■ **Work order**
Give the lines below again exactly, starting with the line that holds "Over Ons (1002, 59)" and going on through the line that holds "даче (492, 749)".

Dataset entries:
==============================

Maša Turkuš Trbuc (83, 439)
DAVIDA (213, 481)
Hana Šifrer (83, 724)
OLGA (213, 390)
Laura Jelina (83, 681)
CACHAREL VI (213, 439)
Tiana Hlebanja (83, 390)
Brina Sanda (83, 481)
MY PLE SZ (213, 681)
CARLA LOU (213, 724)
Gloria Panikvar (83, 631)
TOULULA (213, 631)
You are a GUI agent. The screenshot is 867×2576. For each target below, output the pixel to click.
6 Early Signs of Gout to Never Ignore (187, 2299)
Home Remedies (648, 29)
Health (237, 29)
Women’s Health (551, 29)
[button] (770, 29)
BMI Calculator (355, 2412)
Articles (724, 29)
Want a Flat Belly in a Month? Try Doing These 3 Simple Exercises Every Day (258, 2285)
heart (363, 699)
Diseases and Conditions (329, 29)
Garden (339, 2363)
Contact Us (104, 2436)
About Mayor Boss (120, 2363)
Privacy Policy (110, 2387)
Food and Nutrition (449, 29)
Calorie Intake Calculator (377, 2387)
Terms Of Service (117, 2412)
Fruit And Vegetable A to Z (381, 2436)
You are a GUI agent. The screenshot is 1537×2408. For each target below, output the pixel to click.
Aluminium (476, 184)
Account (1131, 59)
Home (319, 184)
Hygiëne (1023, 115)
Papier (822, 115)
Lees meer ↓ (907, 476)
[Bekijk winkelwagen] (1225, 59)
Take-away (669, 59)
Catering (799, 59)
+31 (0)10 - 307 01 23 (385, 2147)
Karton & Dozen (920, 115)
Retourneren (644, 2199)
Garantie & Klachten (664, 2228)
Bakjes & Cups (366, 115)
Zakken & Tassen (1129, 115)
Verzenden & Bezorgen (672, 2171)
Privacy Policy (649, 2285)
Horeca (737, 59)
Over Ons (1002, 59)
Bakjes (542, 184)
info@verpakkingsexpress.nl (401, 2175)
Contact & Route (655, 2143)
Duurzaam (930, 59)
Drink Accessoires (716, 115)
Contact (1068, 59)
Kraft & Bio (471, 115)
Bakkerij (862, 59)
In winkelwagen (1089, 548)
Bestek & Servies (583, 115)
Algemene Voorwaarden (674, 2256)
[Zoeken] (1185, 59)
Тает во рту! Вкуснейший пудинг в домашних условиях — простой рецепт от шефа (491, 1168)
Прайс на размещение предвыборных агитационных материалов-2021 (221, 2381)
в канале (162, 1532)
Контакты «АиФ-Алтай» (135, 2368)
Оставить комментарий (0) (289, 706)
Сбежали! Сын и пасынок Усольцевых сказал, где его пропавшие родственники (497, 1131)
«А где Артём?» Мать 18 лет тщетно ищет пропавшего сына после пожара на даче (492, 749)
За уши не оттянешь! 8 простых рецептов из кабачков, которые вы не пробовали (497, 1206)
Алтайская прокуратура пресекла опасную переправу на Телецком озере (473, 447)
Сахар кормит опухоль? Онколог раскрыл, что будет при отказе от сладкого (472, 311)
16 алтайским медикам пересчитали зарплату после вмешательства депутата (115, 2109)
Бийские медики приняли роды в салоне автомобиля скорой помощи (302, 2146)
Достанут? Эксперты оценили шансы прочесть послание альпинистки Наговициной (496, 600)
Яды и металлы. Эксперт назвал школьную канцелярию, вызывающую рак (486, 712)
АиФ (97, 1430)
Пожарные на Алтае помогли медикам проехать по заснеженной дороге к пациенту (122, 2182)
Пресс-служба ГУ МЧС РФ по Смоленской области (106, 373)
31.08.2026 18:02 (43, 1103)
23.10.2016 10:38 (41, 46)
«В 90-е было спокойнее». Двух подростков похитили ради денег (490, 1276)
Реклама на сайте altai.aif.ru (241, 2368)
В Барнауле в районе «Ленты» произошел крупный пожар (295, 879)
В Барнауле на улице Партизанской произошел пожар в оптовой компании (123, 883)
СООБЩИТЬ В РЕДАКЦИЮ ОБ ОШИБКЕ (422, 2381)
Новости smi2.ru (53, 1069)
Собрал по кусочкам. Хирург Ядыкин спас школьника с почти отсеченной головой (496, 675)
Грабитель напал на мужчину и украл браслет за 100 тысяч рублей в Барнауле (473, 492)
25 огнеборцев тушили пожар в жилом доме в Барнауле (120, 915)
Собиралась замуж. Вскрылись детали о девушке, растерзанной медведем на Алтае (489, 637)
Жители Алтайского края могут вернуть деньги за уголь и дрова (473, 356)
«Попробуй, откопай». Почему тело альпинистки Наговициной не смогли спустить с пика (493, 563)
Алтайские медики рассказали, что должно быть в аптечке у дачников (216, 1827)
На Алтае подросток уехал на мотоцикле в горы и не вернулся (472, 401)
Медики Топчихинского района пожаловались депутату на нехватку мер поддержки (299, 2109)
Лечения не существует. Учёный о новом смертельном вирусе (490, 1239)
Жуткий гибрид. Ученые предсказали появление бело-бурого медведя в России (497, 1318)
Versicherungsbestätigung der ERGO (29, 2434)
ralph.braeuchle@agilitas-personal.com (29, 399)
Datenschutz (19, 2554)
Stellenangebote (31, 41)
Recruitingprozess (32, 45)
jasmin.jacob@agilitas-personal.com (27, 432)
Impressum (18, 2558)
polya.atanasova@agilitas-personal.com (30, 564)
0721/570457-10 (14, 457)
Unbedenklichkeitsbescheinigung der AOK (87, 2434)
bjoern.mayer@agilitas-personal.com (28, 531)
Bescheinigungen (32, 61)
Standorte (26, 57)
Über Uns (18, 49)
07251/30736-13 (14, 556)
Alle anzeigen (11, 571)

==============================

■ **Result**
Over Ons (1002, 59)
Bakjes (542, 184)
info@verpakkingsexpress.nl (401, 2175)
Contact & Route (655, 2143)
Duurzaam (930, 59)
Drink Accessoires (716, 115)
Contact (1068, 59)
Kraft & Bio (471, 115)
Bakkerij (862, 59)
In winkelwagen (1089, 548)
Bestek & Servies (583, 115)
Algemene Voorwaarden (674, 2256)
[Zoeken] (1185, 59)
Тает во рту! Вкуснейший пудинг в домашних условиях — простой рецепт от шефа (491, 1168)
Прайс на размещение предвыборных агитационных материалов-2021 (221, 2381)
в канале (162, 1532)
Контакты «АиФ-Алтай» (135, 2368)
Оставить комментарий (0) (289, 706)
Сбежали! Сын и пасынок Усольцевых сказал, где его пропавшие родственники (497, 1131)
«А где Артём?» Мать 18 лет тщетно ищет пропавшего сына после пожара на даче (492, 749)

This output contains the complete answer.